Records to process:
§ §

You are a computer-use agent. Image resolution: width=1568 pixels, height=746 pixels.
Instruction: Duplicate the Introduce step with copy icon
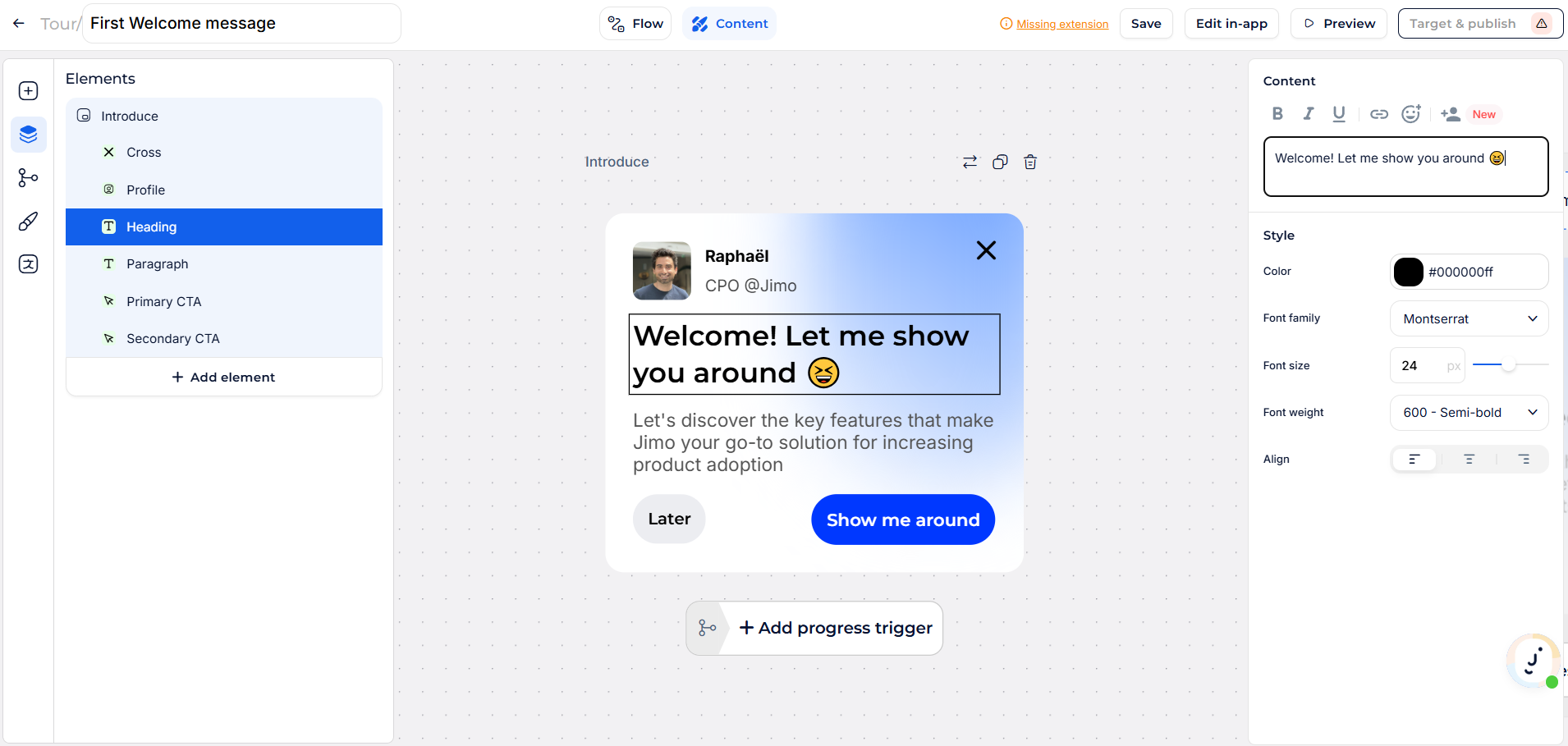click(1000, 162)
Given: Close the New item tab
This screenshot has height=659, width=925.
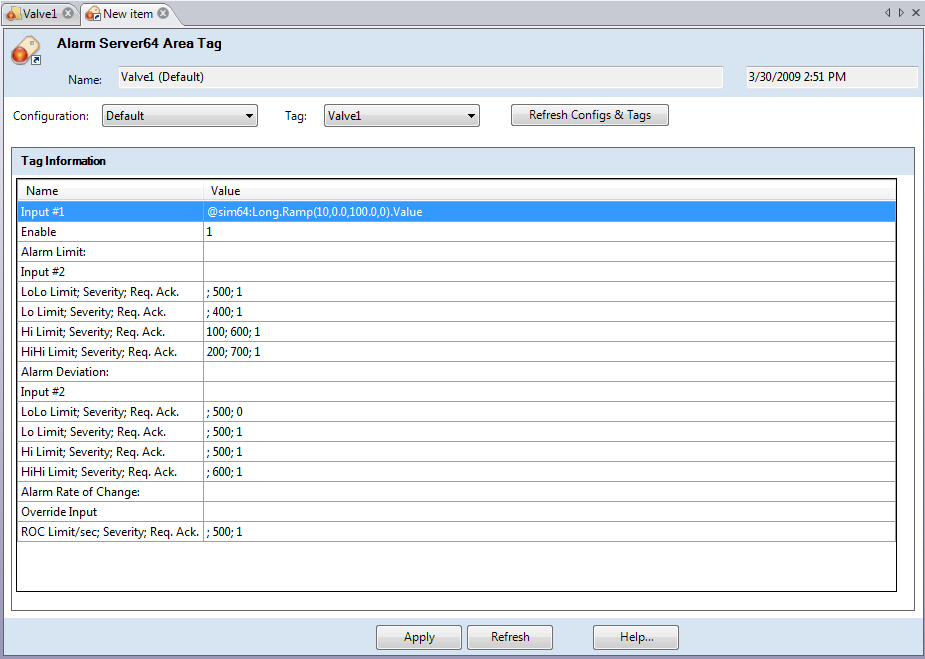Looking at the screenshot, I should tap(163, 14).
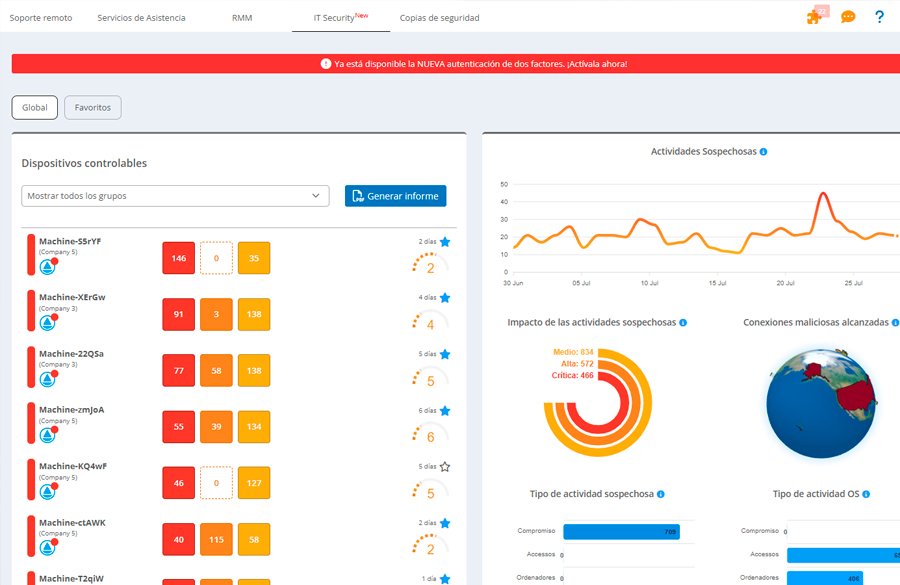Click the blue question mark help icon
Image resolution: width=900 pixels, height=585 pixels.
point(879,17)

§ §

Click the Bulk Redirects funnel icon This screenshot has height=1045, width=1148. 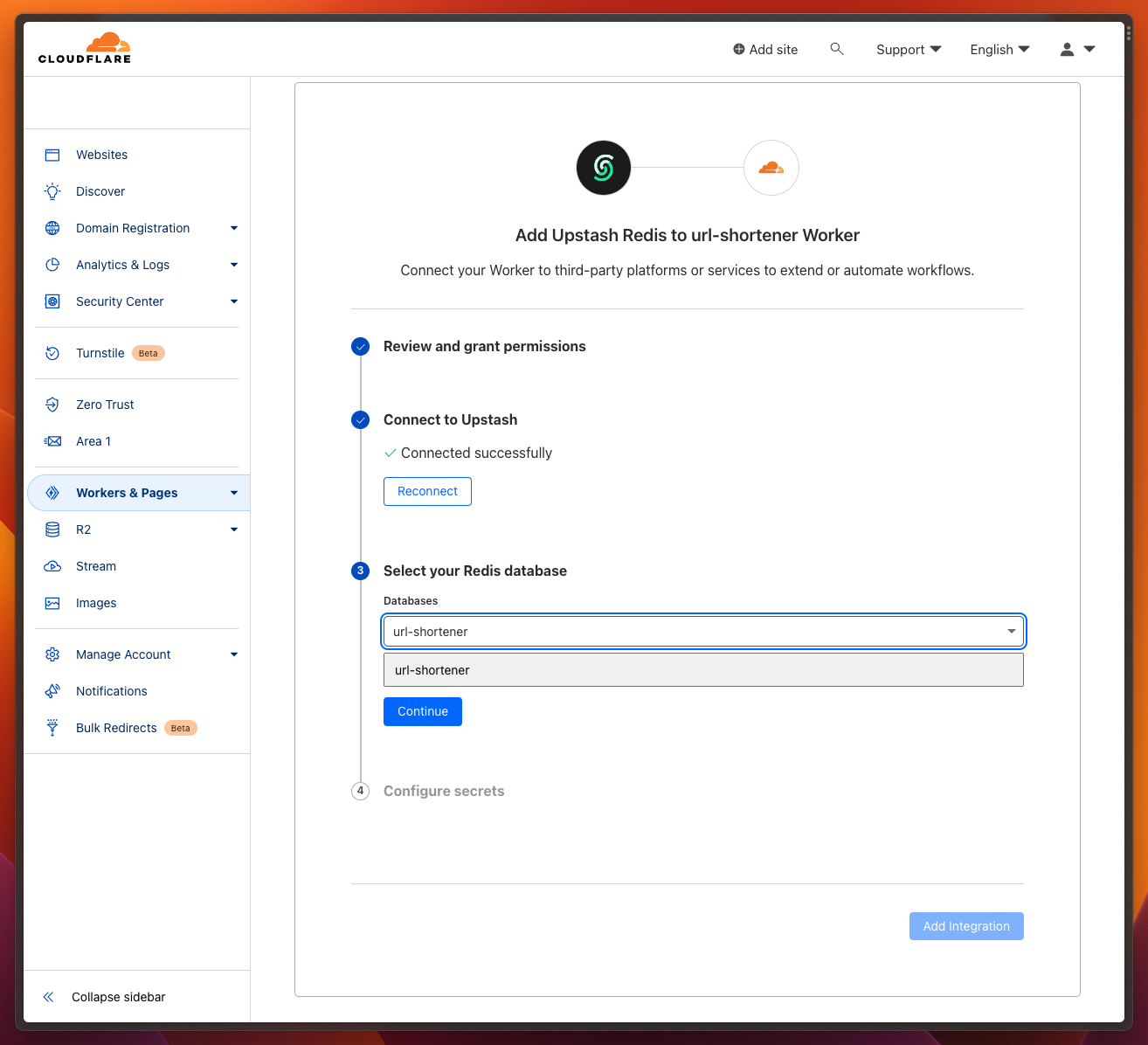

§ §

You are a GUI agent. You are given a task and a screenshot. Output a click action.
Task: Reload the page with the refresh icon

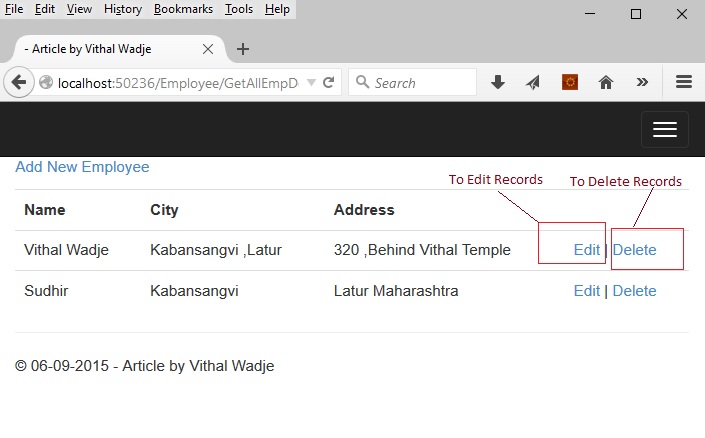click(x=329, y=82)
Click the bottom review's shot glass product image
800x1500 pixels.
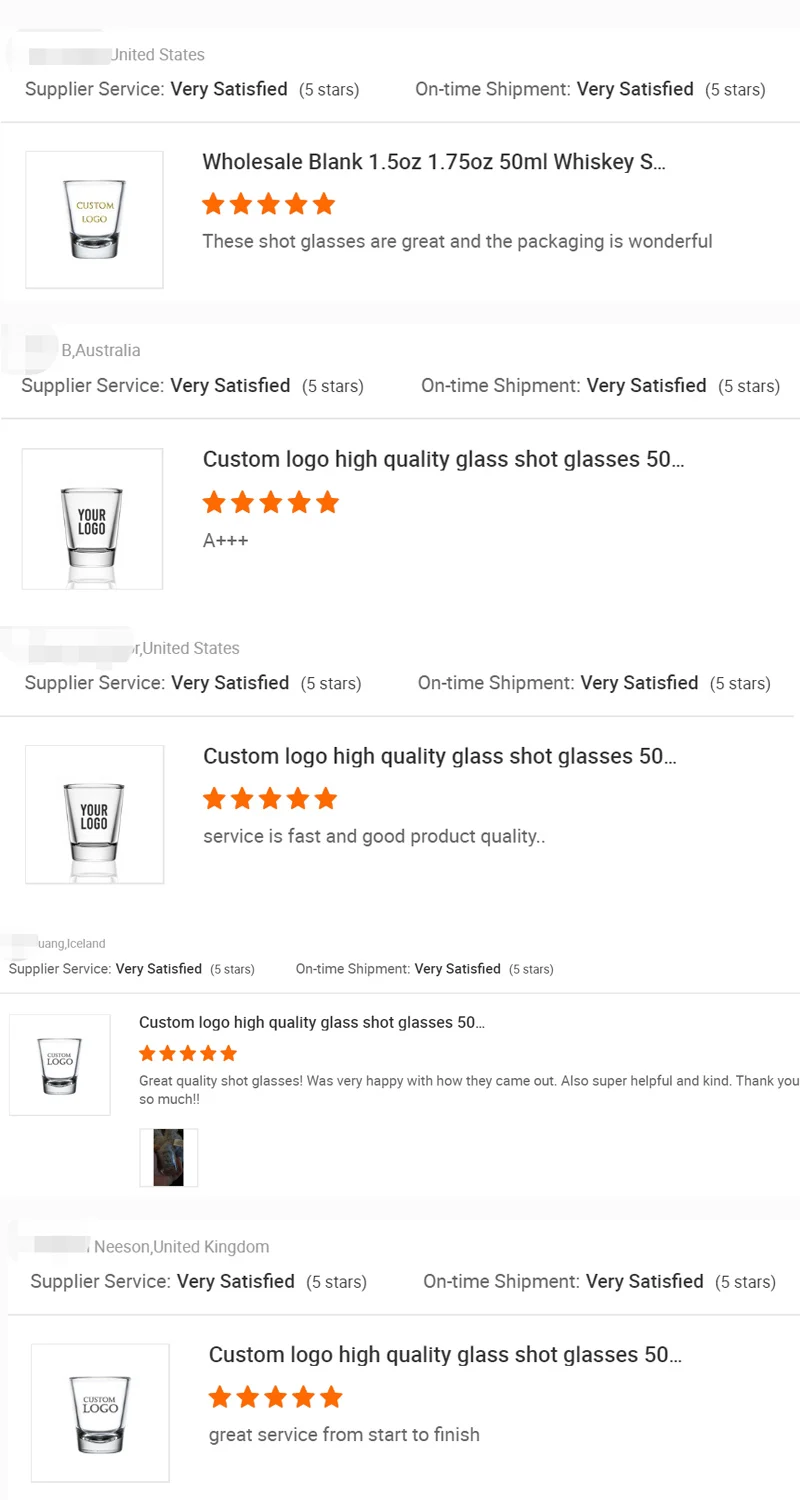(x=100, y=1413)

§ §

Exercise instructions: Copy out every line of the listing that contains the string "agent".

Response area:
You are a computer-use agent. Image resolution: width=1568 pixels, height=746 pixels.
You are a GUI agent. You are given a task and a screenshot. Output a click action.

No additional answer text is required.